Word and item position data:
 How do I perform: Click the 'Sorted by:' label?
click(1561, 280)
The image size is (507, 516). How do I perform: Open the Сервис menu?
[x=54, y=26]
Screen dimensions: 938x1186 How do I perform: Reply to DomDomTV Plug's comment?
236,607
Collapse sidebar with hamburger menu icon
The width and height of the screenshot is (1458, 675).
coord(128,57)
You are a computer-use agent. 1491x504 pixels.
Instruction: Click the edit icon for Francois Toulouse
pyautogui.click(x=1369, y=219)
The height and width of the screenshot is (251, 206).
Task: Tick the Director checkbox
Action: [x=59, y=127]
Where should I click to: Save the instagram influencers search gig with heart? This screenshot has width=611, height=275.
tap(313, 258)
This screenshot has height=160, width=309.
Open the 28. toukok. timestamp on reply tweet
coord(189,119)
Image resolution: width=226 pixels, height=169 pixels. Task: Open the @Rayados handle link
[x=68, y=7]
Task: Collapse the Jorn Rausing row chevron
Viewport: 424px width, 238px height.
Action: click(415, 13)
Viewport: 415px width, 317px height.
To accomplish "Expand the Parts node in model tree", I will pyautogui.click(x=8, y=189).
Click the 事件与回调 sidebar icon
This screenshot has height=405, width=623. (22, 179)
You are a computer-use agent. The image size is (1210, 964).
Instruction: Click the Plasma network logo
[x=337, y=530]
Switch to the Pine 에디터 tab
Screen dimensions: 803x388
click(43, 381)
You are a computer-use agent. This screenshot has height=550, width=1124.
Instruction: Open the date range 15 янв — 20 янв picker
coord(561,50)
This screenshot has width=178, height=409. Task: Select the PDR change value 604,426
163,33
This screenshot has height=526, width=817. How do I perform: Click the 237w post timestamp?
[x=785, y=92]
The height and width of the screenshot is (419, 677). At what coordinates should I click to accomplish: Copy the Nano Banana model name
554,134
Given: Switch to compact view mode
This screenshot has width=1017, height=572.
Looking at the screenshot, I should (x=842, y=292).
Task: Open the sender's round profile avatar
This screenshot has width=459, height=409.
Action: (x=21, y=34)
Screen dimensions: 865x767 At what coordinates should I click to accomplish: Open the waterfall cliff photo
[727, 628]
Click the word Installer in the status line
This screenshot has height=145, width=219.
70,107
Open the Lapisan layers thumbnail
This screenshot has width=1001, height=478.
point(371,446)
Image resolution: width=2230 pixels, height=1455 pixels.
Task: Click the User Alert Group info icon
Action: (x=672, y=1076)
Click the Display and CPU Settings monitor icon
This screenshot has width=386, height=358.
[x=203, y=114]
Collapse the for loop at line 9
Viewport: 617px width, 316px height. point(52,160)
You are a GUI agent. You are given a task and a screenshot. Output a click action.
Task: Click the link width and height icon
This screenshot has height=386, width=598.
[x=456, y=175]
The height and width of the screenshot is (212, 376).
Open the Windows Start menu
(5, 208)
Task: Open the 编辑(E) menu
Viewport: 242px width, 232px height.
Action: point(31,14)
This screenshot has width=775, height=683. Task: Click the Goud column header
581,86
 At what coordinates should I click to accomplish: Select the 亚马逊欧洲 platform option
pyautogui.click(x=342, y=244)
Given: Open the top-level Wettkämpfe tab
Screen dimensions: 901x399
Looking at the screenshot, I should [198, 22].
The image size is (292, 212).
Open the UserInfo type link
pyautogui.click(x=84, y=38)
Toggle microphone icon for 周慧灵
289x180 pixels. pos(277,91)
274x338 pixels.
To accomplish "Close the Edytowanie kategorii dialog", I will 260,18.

Job: Return the lines of the data above exactly as they appear, beginning with the line that contains "Given: Open the top-level Wettkämpfe tab" and continuing through the end of the data.

Answer below:
Given: Open the top-level Wettkämpfe tab
Screen dimensions: 901x399
Looking at the screenshot, I should [198, 22].
The image size is (292, 212).
Open the UserInfo type link
pyautogui.click(x=84, y=38)
Toggle microphone icon for 周慧灵
289x180 pixels. pos(277,91)
274x338 pixels.
To accomplish "Close the Edytowanie kategorii dialog", I will 260,18.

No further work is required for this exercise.